The screenplay, by Robert Rodat, incorporates two of cinema's basic tropes: the mission and the journey. After the brilliant, 20-minute sequence showing Tom Hanks as a captain in the Army Rangers move his men up the beach, they are given a mission to find a soldier whose three brothers have been killed in action. A group of eight soldiers, each of course with different backgrounds and ethnicities--Brooklyn, the South, Jewish, Italian, and the requisite newbie who has never fired a gun in anger--head across France, finding "a needle in a stack of needles."

This format may be old and hokey, but it works, because Spielberg has bathed the film in nostalgia. It's not a replica of a 1940s war film--the violence and language are explicit--but in spirit the film is like many that were made during the period.

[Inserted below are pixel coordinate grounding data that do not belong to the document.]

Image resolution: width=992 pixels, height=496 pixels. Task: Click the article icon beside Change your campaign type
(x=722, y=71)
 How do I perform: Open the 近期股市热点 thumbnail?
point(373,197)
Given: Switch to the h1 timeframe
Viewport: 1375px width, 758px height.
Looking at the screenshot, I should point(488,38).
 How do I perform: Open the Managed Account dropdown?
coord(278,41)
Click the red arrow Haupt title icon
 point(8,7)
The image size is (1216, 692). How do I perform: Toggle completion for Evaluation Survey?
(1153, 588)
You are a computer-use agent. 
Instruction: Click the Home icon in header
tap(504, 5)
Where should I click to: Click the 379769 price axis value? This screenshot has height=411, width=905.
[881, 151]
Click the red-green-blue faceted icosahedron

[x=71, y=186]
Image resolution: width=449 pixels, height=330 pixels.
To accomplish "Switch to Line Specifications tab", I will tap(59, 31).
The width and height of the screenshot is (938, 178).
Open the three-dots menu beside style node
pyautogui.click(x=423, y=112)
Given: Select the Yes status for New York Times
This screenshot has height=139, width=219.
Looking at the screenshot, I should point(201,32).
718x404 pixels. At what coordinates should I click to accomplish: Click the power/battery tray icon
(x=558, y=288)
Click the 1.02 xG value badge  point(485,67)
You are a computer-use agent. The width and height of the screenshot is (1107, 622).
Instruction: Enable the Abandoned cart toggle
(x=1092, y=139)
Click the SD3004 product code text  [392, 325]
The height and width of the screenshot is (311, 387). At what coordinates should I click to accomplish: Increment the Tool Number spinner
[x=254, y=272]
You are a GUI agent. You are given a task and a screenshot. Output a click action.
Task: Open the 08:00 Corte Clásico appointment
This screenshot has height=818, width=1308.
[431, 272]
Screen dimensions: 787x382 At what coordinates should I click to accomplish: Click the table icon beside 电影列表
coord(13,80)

Spielberg's strengths are shown in the battle sequences. The D-Day landing is breathtaking in its economy and savagery. He and D.P. Janusz Kaminski use a hand-held camera, making you feel right there, the dirt kicking up in your face, and perhaps ducking bullets along with the men. The arbitrariness of death is overwhelming--some men are shot before they can get off the boats, others jump over the side and drown with their heavy packs. A soldier takes a bullet in the helmet, and he takes it off to admire its efficacy, and then gets another bullet right in the forehead.

In what I think is the most amazing sequence of the film, which only lasts about a minute, is when Mrs. Ryan receives the three telegrams notifying her of her sons' deaths. First we see a military car running along a farm road. Then Mrs. Ryan in the kitchen. Then, she looks out the window at the approaching car. The shot reverses, showing her in the window, with the car reflected in the glass. She goes out on the porch, the shot taken from inside the house. When she sees a minister get out of the car, she faints. This should be taught to every prospective director.

The closing battle scene is no less thrilling, but much more conventionally filmed. I particularly like the shot when the team's sniper, Barry Pepper, sees the gun barrel of the tank pointing up at him, and he knows he's doomed. Spielberg shoots it at as a POV, so the barrel is pointed at us, and we feel it, too.

Where the film shows Spielberg's weakness is the incredibly corny bookend sequences in the American cemetery in Normandy. The aged Ryan visits the graves of his comrades, and asks his wife, "Have I been a good man?" Jeez. Talk about syrupy. The only thing I like about this section is Spielberg's decision to show the flag filtering the son, giving it a washed out appearance.

This bookend also exposes what I believe William Goldman pointed out as a severe structural error. We are led to believe that this is all a flashback by the old man in the cemetery, whose identity we don't yet know. But this could not be Ryan's flashback, as he did not take part in the first three-quarters of the film, such as the D-Day landing (he was Airborne) and the subsequent search for him. The flashback had to be from the perspective of one of the eight, of only two who survived.

The cast, aside from Hanks, who was the biggest star in Hollywood at the time (and much too old to be playing a Ranger, who's average age was about 22) was made up of indie actors, like Edward Burns, Adam Goldberg, Giovanni Ribisi, and Jeremy Davies. A young Vin Diesel is there, as well, and the film has a host of stars that pop up, like Dennis Farina and Ted Danson, and future stars like Paul Giamatti (who as he's running across a bombed out French town, complains of his "ankles like an old woman"). The script is not as sentimental with these actors. Davies, as the coward, does not get his redemption in the true-blue American way, and Goldberg, as the Jewish soldier, who is well aware of Nazi anti-Semitism, has a particularly stinging ending.

Also, Matt Damon was not yet a star when he made the film. Between the filming and its release he did become one, with the release of Good Will Hunting, which might have burned Spielberg because I'm sure he wanted a no-name as Ryan. The scene in which they finally find him, completely serendipitously, would have worked better if we the audience didn't say, "Hey, that's Matt Damon!"

Though Saving Private Ryan uses war film tropes, and has perhaps too many big speeches (the one in which Hanks reveals his past is close to the edge of maudlin) it is one of the best war films of this generation, and holds up incredibly well.